■ **YOUR GOAL**
Lines from the one holding "Instruction: Enable the" through the end of the entries, inclusive, form the whole output; reproduce them exactly and omit pictures.

■ **Records from a data collection**
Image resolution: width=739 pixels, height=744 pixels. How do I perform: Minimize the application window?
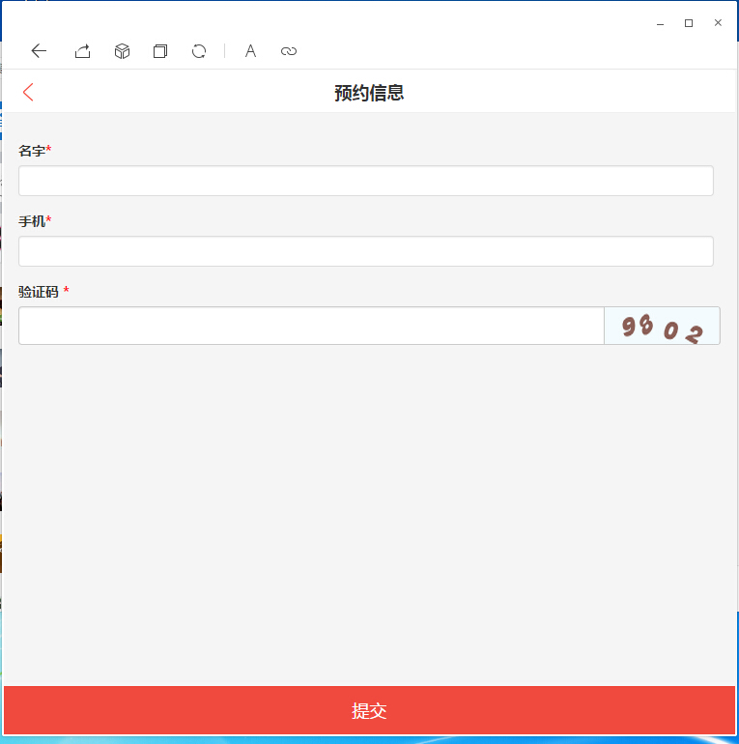click(660, 23)
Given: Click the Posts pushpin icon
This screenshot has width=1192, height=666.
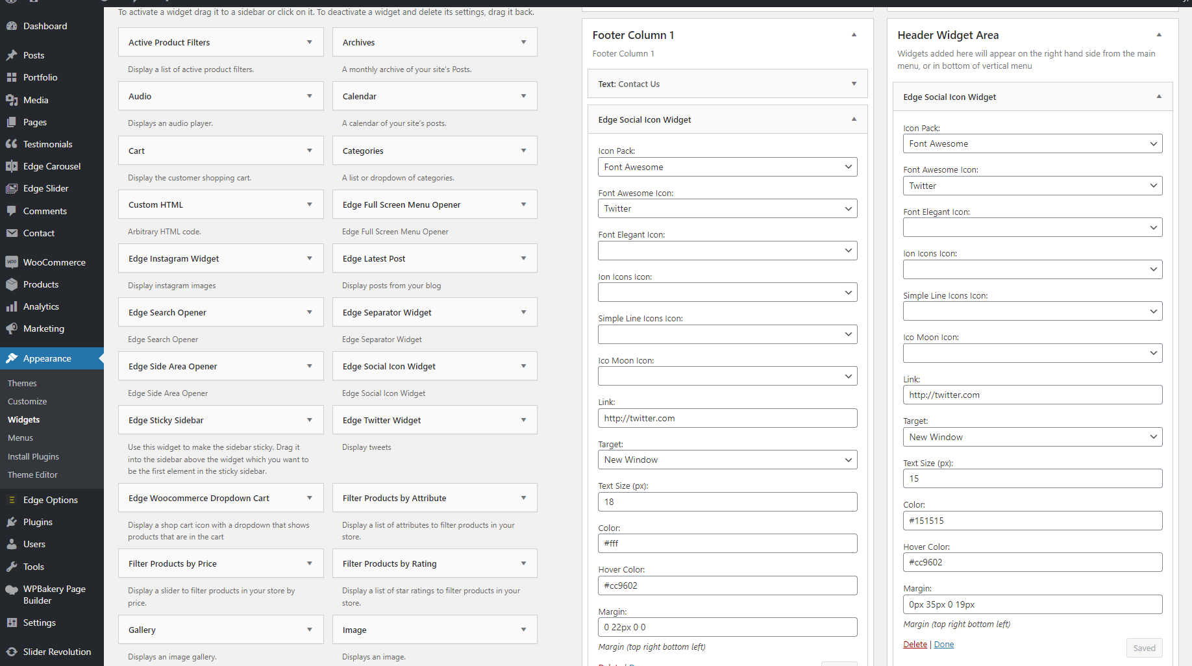Looking at the screenshot, I should pos(12,55).
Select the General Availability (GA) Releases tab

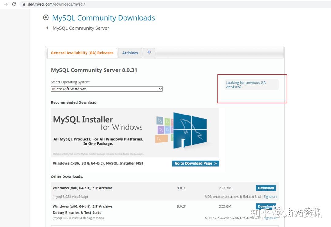coord(82,53)
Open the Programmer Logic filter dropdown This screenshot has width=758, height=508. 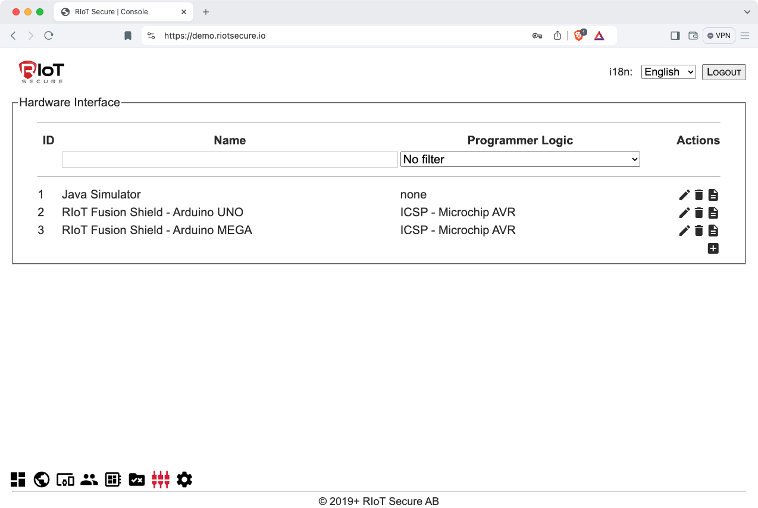click(x=520, y=159)
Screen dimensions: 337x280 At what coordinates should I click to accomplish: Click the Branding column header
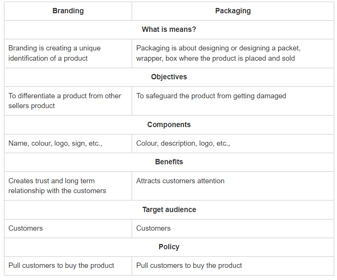[68, 11]
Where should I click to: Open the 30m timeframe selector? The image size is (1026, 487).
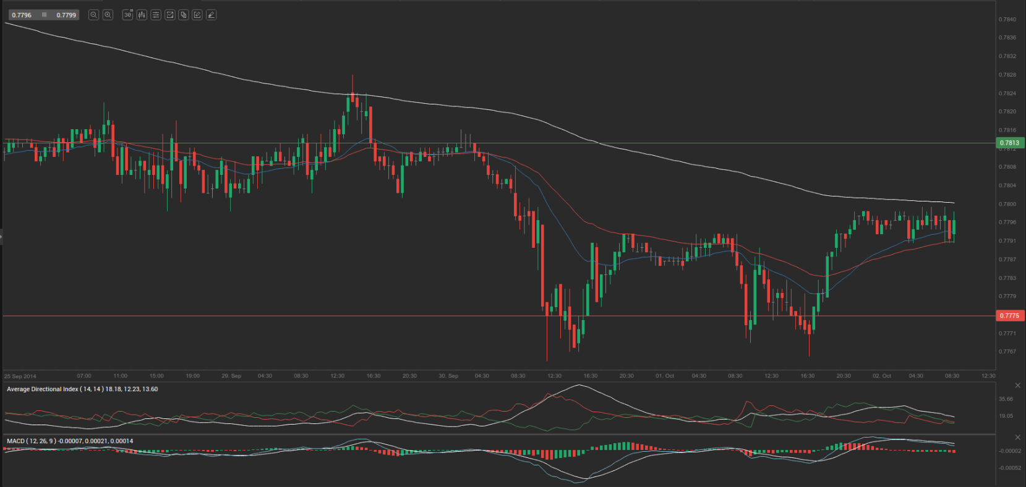127,15
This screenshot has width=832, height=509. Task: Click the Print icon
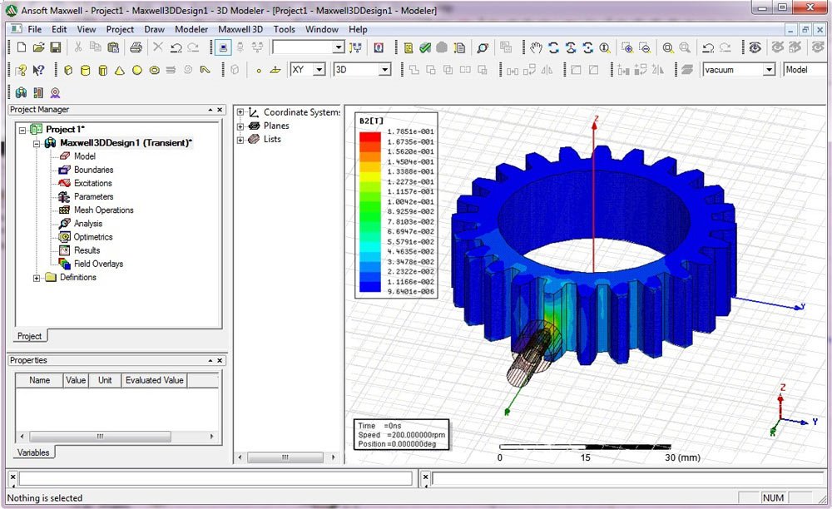(136, 48)
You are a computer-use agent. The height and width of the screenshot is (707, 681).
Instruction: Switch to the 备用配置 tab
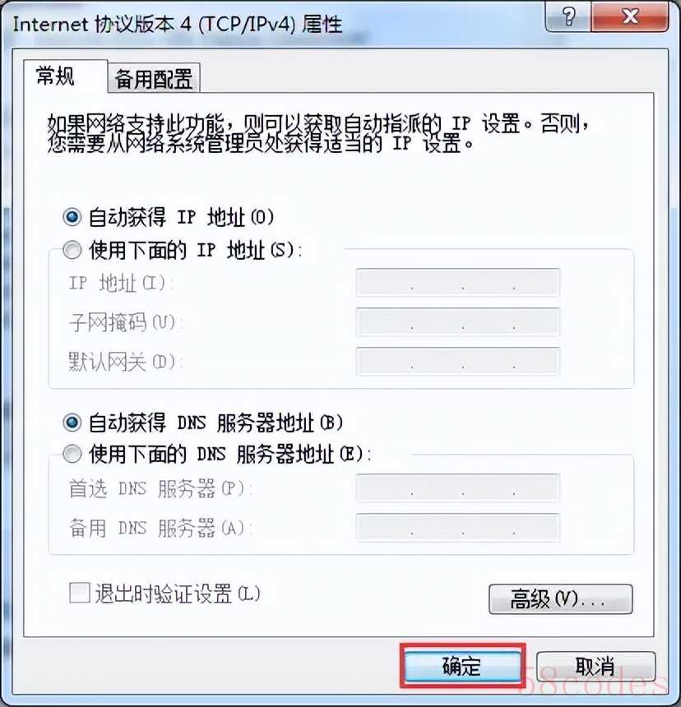click(x=154, y=78)
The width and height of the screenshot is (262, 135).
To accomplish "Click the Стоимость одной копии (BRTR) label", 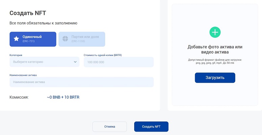I will (x=102, y=54).
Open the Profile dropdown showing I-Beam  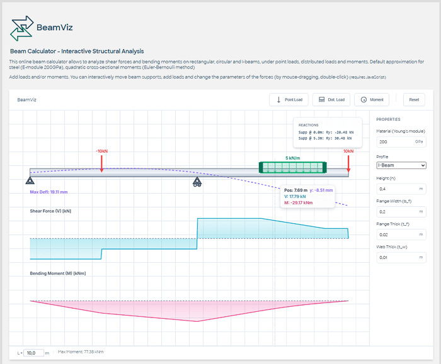[401, 165]
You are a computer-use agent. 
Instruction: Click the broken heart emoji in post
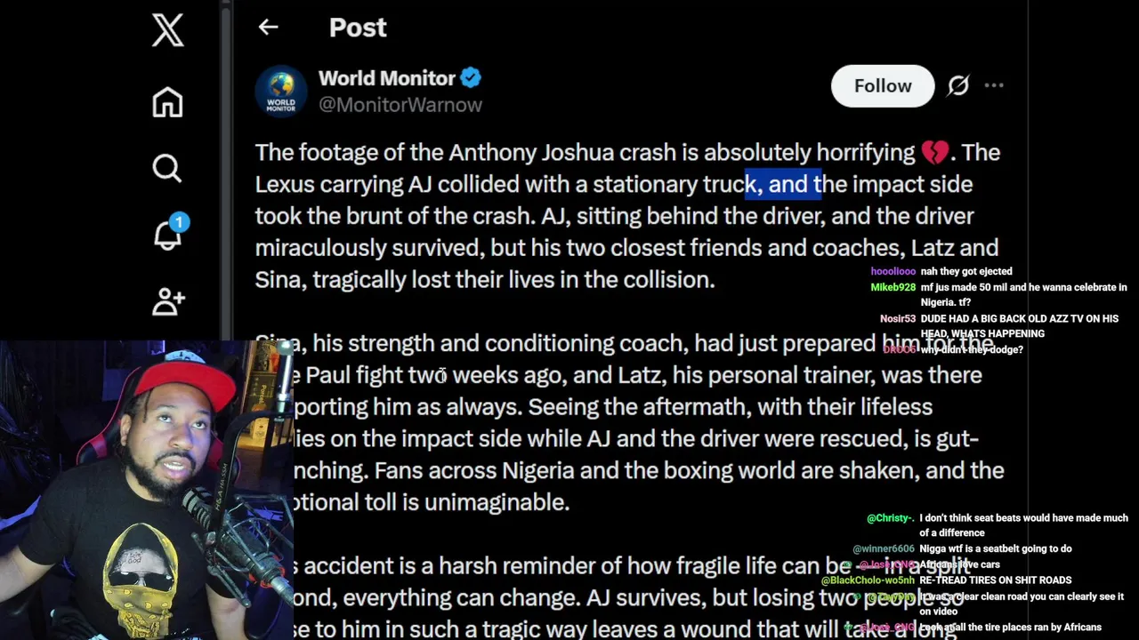coord(934,153)

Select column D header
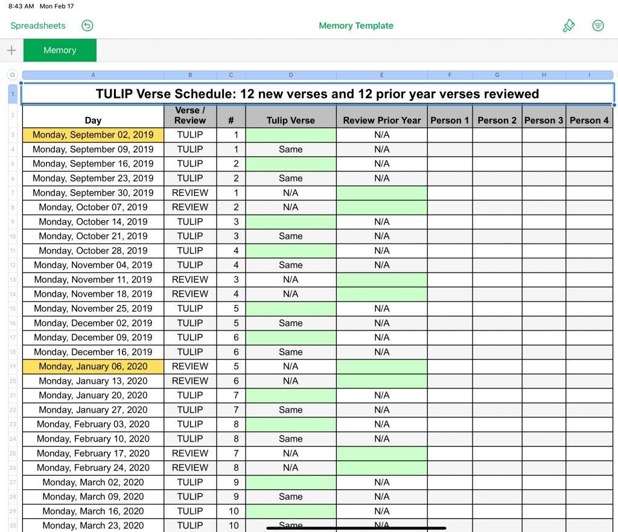click(x=291, y=75)
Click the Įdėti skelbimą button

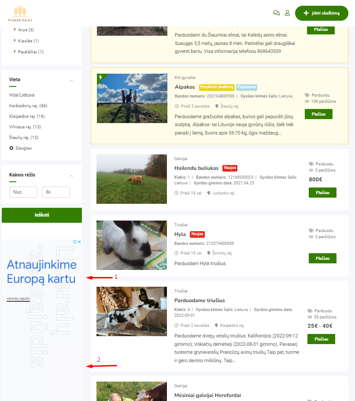point(322,13)
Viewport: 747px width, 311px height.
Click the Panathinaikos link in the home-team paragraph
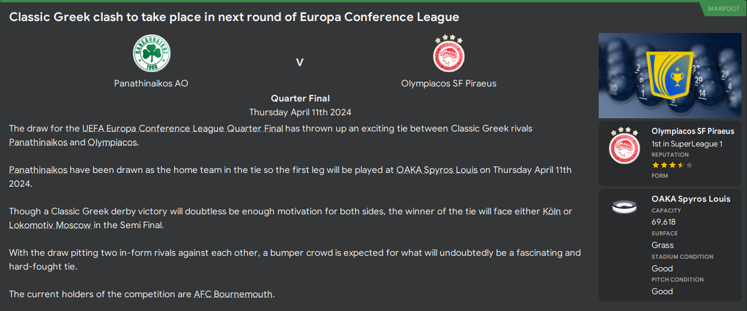coord(38,170)
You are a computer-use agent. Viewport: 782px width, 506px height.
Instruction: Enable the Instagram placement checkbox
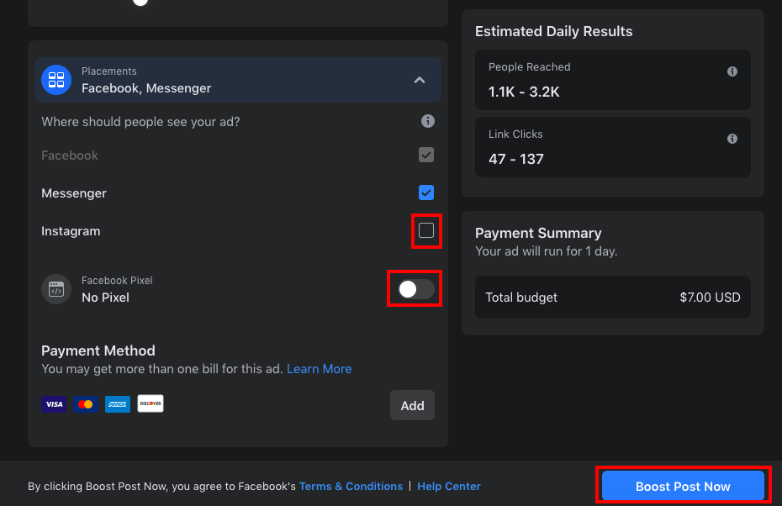(x=426, y=230)
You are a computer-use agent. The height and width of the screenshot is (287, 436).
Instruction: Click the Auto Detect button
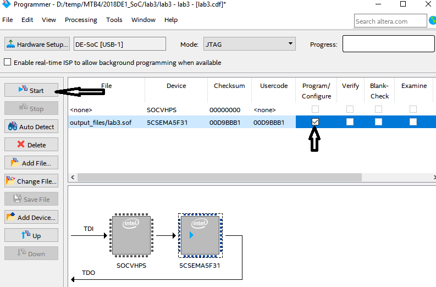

■ **ANSWER FOR THE TASK**
Instruction: Enable the Instagram placement checkbox
(x=426, y=230)
You are a computer-use agent. The height and width of the screenshot is (287, 436).
Instruction: Click the Auto Detect button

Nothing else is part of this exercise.